More than anything the designer laments the decline of brickwork — which he attributes to the shift from lime to cement mortar last century. Cement mortar is more brittle than lime, necessitating the use of expansion joints.

“You can’t have a brick wall interrupted by multiple foam filled expansion joints that is beautiful,” he said.

“I actually think the introduction of cement mortar was a big part of what killed that Art Deco style and the kind of excellence associated with it. Styles change but what you want is for one to lead to another that is equally beautiful, but that’s not what we’ve seen.”

Prof Thalis, however, cautions against overly romanticising earlier design eras.

“People perhaps haven’t changed, but people’s understanding of what’s beautiful has changed,” he said.

“In the 1960s the terrace house was seen as a dump.
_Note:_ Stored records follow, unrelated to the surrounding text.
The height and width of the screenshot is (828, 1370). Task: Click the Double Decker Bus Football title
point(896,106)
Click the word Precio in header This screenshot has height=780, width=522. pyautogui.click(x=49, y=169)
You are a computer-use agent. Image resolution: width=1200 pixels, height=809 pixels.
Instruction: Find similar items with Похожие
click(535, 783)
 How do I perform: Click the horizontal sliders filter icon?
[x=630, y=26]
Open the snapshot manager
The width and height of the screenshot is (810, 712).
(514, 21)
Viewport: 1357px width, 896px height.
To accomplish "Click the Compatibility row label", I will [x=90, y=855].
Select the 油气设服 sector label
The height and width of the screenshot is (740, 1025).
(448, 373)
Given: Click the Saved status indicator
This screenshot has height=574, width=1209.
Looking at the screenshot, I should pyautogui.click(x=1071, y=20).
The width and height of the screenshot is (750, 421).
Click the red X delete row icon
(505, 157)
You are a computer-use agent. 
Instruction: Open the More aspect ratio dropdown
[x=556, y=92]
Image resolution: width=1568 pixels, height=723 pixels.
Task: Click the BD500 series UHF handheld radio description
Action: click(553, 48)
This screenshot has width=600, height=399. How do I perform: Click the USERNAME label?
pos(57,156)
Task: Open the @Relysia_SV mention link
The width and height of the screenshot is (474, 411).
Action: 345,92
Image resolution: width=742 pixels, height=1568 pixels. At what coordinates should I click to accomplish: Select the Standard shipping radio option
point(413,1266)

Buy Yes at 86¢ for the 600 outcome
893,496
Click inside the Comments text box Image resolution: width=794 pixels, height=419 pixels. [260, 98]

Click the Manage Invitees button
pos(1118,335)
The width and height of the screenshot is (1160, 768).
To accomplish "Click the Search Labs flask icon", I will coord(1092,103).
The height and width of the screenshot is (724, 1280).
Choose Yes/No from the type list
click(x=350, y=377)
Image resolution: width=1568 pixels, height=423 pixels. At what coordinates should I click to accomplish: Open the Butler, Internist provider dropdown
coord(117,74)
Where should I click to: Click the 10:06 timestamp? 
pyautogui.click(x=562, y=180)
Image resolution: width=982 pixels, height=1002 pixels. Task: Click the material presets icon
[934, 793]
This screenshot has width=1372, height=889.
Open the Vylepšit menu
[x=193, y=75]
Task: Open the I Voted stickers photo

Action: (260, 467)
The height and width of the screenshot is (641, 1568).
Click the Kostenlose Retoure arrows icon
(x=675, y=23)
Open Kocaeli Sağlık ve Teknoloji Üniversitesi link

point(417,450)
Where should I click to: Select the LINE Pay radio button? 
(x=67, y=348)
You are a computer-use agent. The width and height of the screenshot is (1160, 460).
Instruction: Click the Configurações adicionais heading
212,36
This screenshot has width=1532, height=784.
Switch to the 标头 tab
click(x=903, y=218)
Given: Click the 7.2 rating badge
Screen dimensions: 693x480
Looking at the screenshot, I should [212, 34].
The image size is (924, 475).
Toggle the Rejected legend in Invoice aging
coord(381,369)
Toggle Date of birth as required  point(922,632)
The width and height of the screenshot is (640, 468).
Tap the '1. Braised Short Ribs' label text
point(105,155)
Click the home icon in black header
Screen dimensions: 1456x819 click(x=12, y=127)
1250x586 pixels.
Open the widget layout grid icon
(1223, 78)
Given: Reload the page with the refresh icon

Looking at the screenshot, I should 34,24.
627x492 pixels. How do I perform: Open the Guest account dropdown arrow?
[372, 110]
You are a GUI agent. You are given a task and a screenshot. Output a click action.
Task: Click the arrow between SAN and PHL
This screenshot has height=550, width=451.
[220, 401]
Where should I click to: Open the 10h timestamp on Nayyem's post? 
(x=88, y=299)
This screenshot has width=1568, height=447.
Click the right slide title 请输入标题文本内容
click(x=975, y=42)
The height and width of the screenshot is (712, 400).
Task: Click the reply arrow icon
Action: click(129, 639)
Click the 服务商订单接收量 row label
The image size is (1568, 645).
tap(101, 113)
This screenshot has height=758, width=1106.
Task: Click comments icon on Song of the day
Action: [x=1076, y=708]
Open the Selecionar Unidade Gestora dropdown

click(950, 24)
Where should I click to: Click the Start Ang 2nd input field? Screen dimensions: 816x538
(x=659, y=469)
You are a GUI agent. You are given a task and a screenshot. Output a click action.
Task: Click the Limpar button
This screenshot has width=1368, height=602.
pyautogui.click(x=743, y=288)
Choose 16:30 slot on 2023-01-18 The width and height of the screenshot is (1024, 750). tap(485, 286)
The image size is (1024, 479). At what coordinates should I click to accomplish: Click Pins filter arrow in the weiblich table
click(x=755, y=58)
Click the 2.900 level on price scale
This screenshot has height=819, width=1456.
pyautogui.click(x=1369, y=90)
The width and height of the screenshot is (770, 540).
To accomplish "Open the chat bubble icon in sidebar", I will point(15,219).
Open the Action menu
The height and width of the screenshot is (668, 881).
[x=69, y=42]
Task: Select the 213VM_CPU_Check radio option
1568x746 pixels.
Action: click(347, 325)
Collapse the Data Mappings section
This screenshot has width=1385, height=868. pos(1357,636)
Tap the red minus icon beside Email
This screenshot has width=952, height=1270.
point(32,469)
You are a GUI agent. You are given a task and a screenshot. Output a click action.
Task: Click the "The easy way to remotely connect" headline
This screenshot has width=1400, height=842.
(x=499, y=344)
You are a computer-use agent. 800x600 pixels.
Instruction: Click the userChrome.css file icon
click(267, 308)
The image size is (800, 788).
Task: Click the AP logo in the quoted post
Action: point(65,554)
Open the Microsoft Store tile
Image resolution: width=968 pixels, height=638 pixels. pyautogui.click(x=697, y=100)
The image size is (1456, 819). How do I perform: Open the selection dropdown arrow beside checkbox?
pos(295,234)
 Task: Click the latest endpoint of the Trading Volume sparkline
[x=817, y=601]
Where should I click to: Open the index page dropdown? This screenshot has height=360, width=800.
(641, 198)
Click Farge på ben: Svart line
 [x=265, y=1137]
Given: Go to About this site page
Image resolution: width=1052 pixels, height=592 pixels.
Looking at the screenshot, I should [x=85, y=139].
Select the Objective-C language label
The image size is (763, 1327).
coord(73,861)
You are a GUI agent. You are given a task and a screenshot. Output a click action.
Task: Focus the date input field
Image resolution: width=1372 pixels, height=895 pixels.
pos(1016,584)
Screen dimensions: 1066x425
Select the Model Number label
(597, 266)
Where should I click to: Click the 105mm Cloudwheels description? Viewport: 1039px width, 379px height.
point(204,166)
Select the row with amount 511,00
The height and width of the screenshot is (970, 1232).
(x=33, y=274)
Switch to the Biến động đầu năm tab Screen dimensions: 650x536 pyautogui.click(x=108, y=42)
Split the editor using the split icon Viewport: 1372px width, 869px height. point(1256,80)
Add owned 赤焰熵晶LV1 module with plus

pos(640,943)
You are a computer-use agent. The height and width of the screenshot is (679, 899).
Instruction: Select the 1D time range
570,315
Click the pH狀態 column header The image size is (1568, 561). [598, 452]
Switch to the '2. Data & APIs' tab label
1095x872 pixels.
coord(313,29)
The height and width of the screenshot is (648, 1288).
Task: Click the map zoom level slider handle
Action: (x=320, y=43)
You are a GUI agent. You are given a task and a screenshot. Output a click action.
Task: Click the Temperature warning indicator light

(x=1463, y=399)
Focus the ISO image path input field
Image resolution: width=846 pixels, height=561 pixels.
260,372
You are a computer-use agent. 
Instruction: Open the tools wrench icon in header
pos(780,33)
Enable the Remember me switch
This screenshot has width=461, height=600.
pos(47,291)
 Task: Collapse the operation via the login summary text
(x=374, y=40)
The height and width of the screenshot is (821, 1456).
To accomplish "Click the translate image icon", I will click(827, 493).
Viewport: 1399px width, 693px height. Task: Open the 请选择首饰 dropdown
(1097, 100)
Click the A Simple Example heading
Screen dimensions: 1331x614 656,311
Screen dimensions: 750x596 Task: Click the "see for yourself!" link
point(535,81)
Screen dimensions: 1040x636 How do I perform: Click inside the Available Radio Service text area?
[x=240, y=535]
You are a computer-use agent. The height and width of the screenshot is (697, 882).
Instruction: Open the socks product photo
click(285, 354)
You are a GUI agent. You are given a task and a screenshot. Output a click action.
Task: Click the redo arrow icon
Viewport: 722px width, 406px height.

Many were shonkily built, damp, the project homes of the 19th century. They were seen as awful, to be replaced, and indeed whole suburbs were bulldozed. In the 1970s Federation Houses were seen as daggy and passé.

“I don’t care what era it’s from — is it a good building? Is it too dark inside, has its roof got too many junctions and therefore may leak? We need to be more discerning. There are some mediocre Victorian buildings and good ones. There are some good kit homes available today.”

Older doesn’t necessarily mean better. Picture: Nikki Short/NewsWire
Older doesn’t necessarily mean better. Picture: Nikki Short/NewsWire

The rise of regulation

The elephant in the room, according to Prof Thalis, is the invisible hand regulation choking the creativity out of design.

“What’s happened over the last 30 years is the rise of regulation,” he said.

“People often just talk about planning regulations … planning is clearly not stopping ugly things being build. You also have an incredible and ongoing increase in complexity in terms of codes and standards you need to meet.”

Many relate to fire safety, such as requirements for sprinklers in certain size buildings, “which means you need a pump room”.

There are also complex regulations related to acoustics, thermal and disability access, and detailed Australian Standards dictating practically every aspect of a build.

“In the lift, the button has to be 500mm to right of the shaft — there are just so many rules,” he said.

Prof Thalis said he had just come from a meeting with engineers to find a window for a small apartment project.

“The windows in the courtyard have a fire engineer, an environmental engineer and an acoustic engineer,” he said.

“They all have different requirements that are almost completely unsolvable. People just don’t realise how much code compliance there is today. It’s out of control.”

The Pantheon building in Paris. Picture: iStock
The Pantheon building in Paris. Picture: iStock

Can we build it again?

In the US, President Donald Trump has ordered federal buildings to be made “beautiful again” — meaning in classical and traditional styles, namely “Neoclassical, Georgian, Federal, Greek Revival, Beaux-Arts, and Art Deco”.

Similar attempts to revive classical styles have grown in Europe.

“I’m not seeing [a revival of earlier styles] in Australia partly due to the National Construction Code (NCC),” Howe said.

“I think the way forward is to find ways to get around all of our pitfalls in the modern scheme — materials, the NCC, skills deficit. We need innovative architecture, people that have a real eye for beauty and a very inventive way of thinking, ‘How can we come up with new styles despite all of these problems?’

“But we’re not doing that on the whole. We’re trying to build in the old style but crippled by all of these problems.”

Smith said many of the skills required were simply being lost.

“We used a stonemason to do some beautiful paving in our backyard,” he said. “He’s in his late ‘60s. He said, ‘If you’ve got children get them into stonemasonry, because when I die there are none.’”

The problem is lack of demand leading to lack of interest in craft, creating a feedback loop.

“If there’s not a demand for it in the marketplace, why would you?” Smith said. “You look at the trends.”

Howe, meanwhile, argues the demand for “the box” is artificial.

“People have been groomed into liking it,” he said.

“There’s been such an effort to promote the box because it’s so easy to smash up and make a profit.

“Some people like it — in the same way people like McDonald’s. That doesn’t mean it’s good.”